- _Activity_: Only some lines are wanted. Transcribe, exactly, the lines below from the line with "Task: Click the volume" up to and including the line with "Task: Click the purple RSI 54.36 value tag".

- _Given data_:
● ● ● ● ●

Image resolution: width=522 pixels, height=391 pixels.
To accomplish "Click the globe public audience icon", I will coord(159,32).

● ● ● ● ●

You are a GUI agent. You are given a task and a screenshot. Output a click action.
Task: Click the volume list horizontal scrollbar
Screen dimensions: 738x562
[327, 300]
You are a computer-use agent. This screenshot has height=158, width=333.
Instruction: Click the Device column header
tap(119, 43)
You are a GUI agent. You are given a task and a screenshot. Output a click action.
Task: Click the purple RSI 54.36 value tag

● ● ● ● ●

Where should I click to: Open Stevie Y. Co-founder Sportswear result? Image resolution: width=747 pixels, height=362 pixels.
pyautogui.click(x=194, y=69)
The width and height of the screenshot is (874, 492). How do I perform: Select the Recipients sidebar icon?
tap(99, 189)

● ● ● ● ●

- _Task answer_:
Task: Click the volume list horizontal scrollbar
Screen dimensions: 738x562
[327, 300]
You are a computer-use agent. This screenshot has height=158, width=333.
Instruction: Click the Device column header
tap(119, 43)
You are a GUI agent. You are given a task and a screenshot. Output a click action.
Task: Click the purple RSI 54.36 value tag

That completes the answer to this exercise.